[Collection entries]
╭──

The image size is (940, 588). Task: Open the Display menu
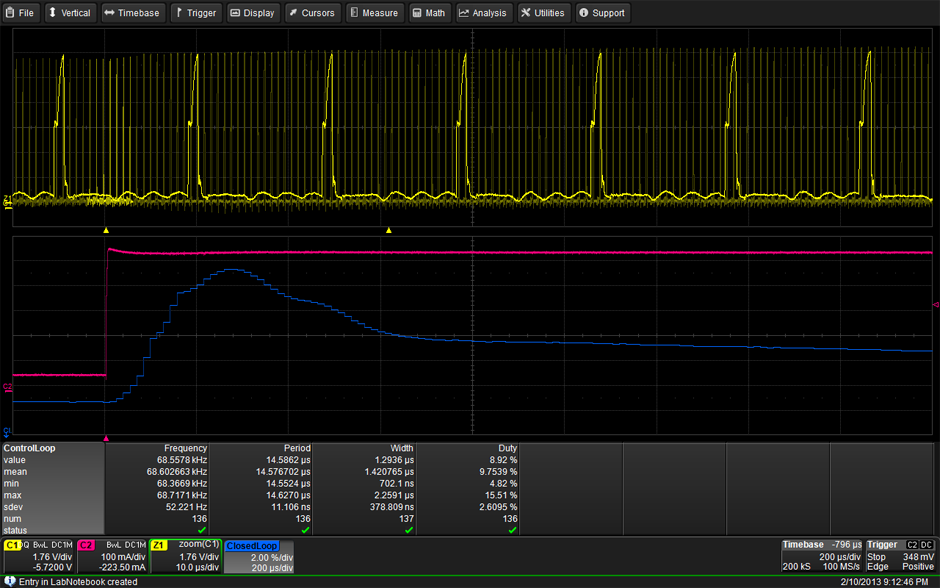click(x=252, y=13)
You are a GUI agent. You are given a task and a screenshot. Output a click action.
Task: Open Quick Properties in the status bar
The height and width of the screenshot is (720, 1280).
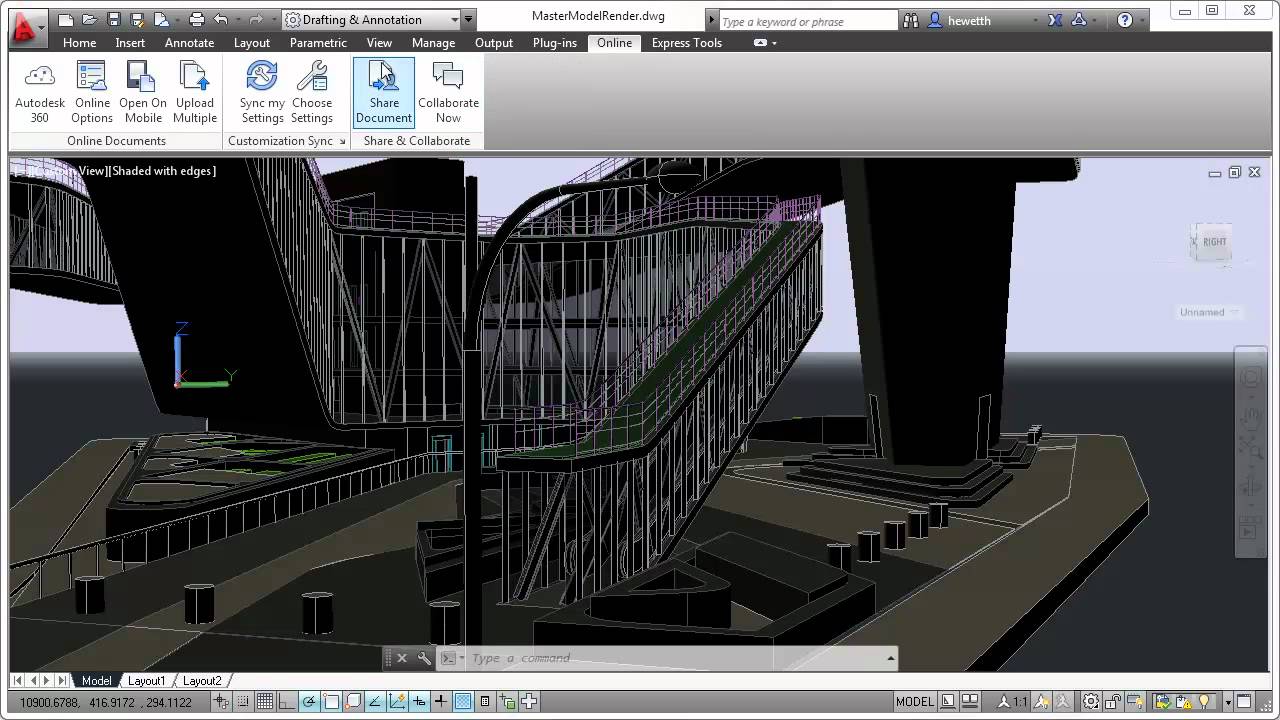483,701
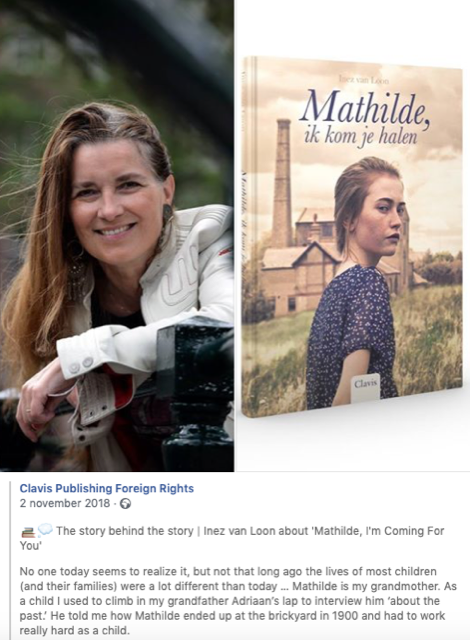Click the book spine with vertical title
This screenshot has height=640, width=470.
(247, 237)
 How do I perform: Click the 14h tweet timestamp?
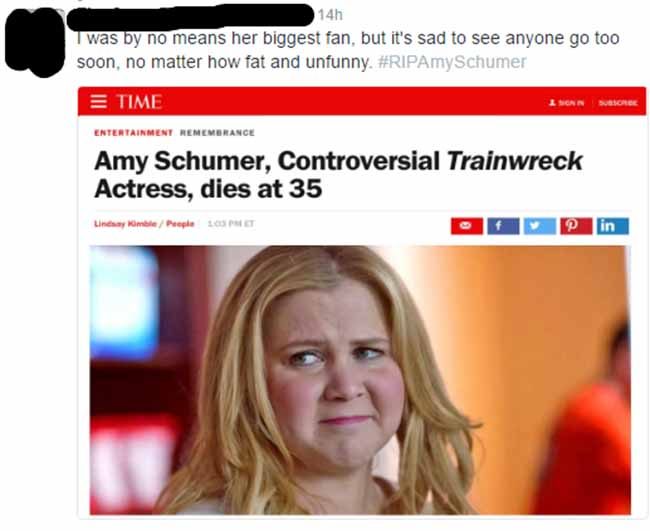click(x=330, y=15)
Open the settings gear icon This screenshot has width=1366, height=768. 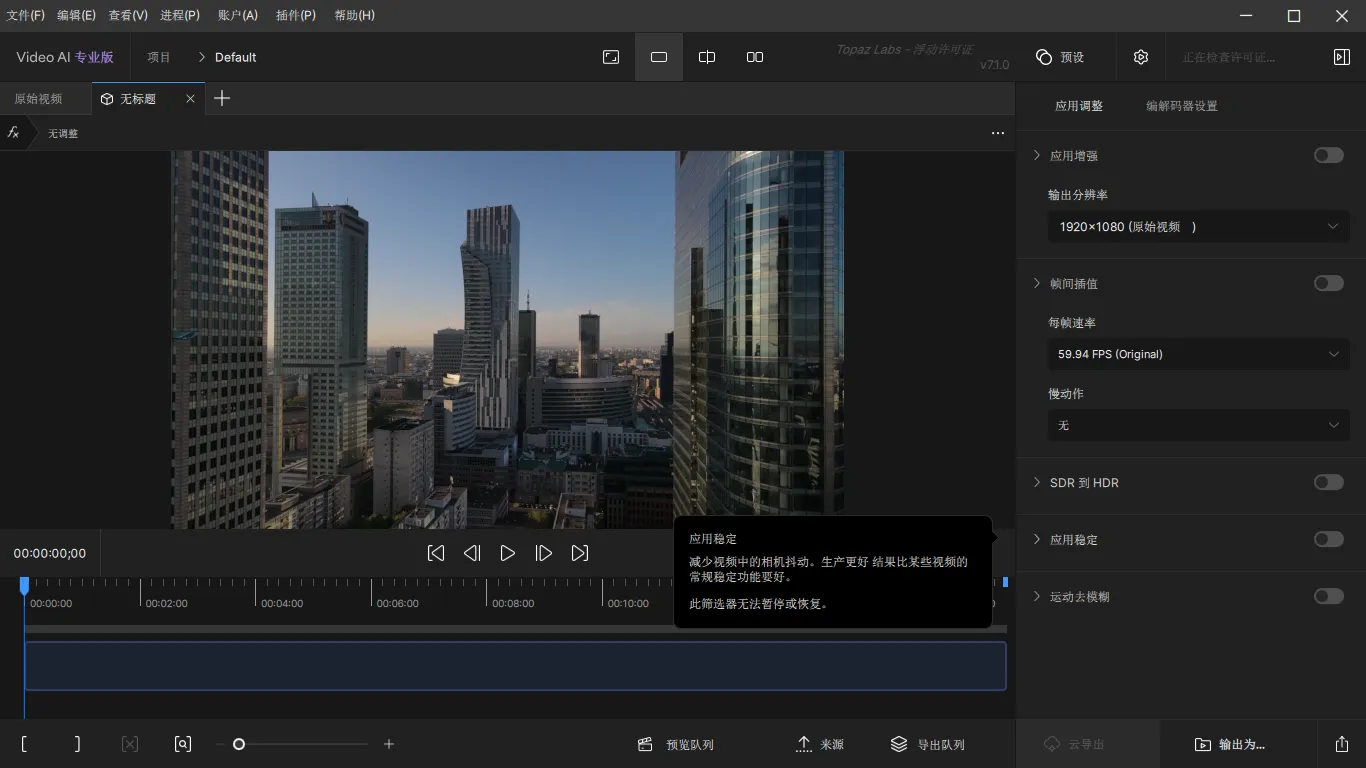[x=1141, y=57]
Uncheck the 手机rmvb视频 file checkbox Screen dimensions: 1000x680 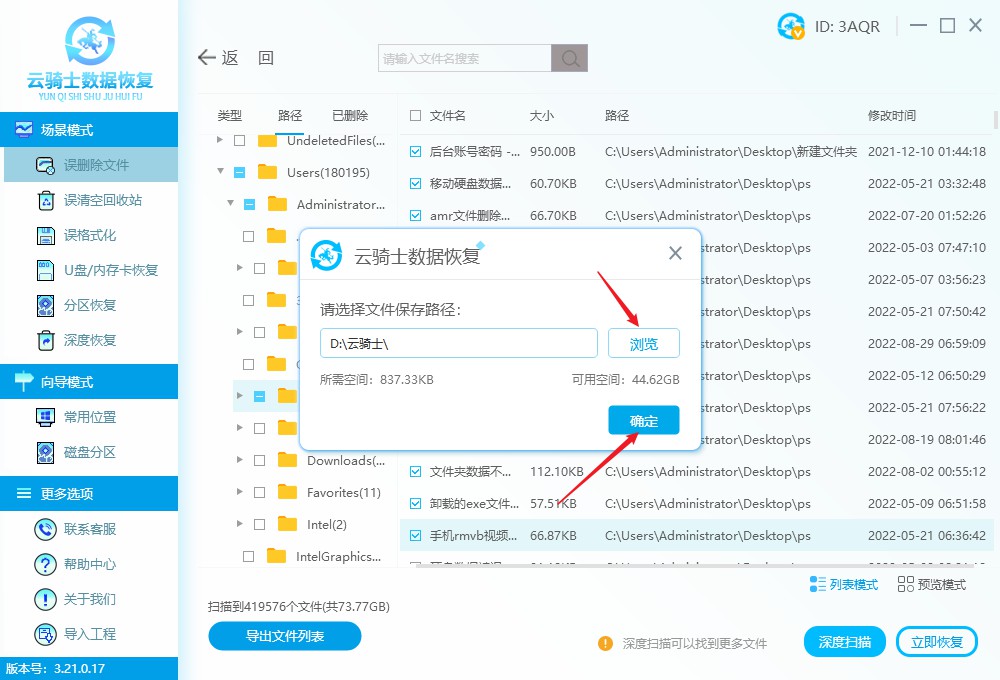[x=415, y=535]
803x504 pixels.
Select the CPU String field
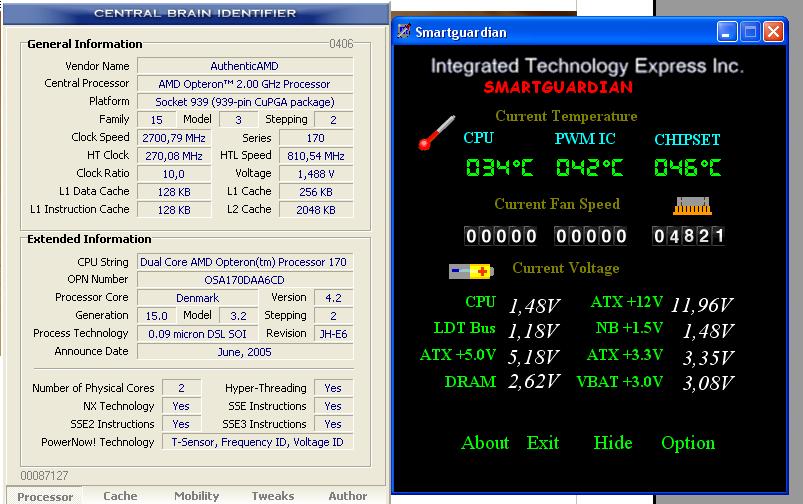pos(244,262)
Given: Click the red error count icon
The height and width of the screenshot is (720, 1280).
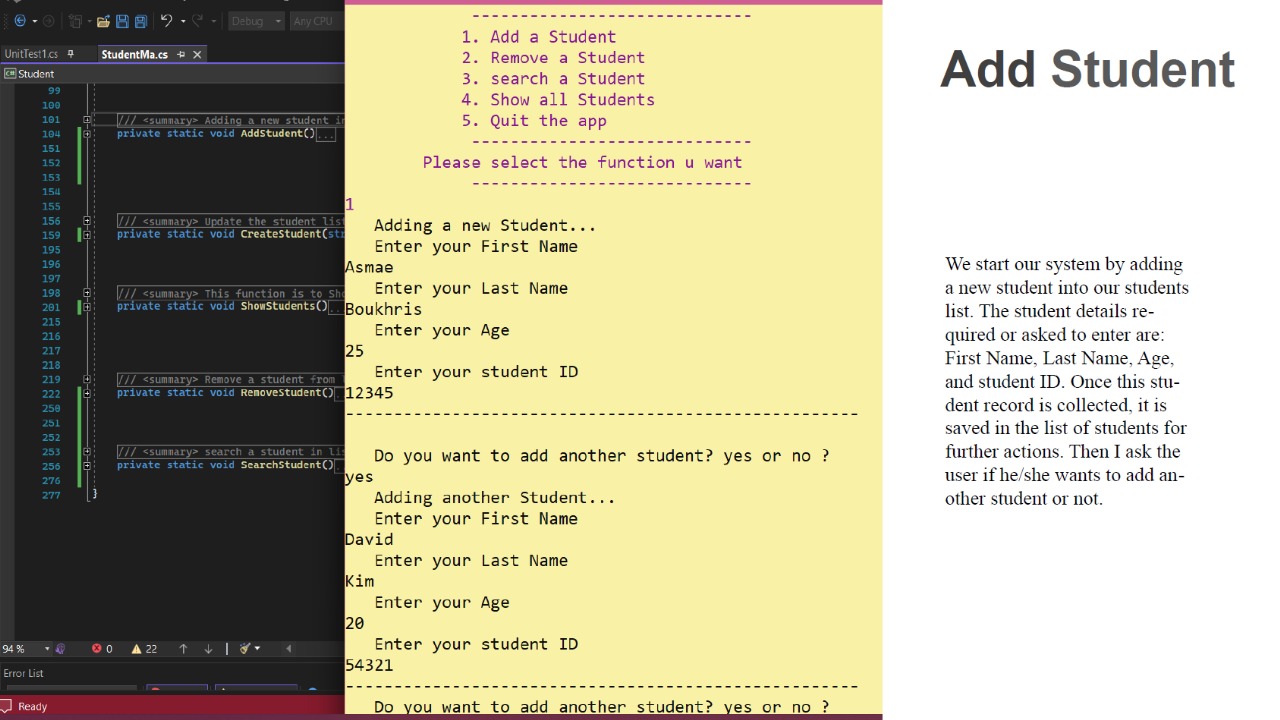Looking at the screenshot, I should (97, 649).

╰──

## [Problem description]
Retype precisely, and only, the lines from the one holding "Given: Click the red error count icon" through the final line of the data above, with the pictures omitted.

## [Answer]
Given: Click the red error count icon
The height and width of the screenshot is (720, 1280).
Looking at the screenshot, I should (97, 649).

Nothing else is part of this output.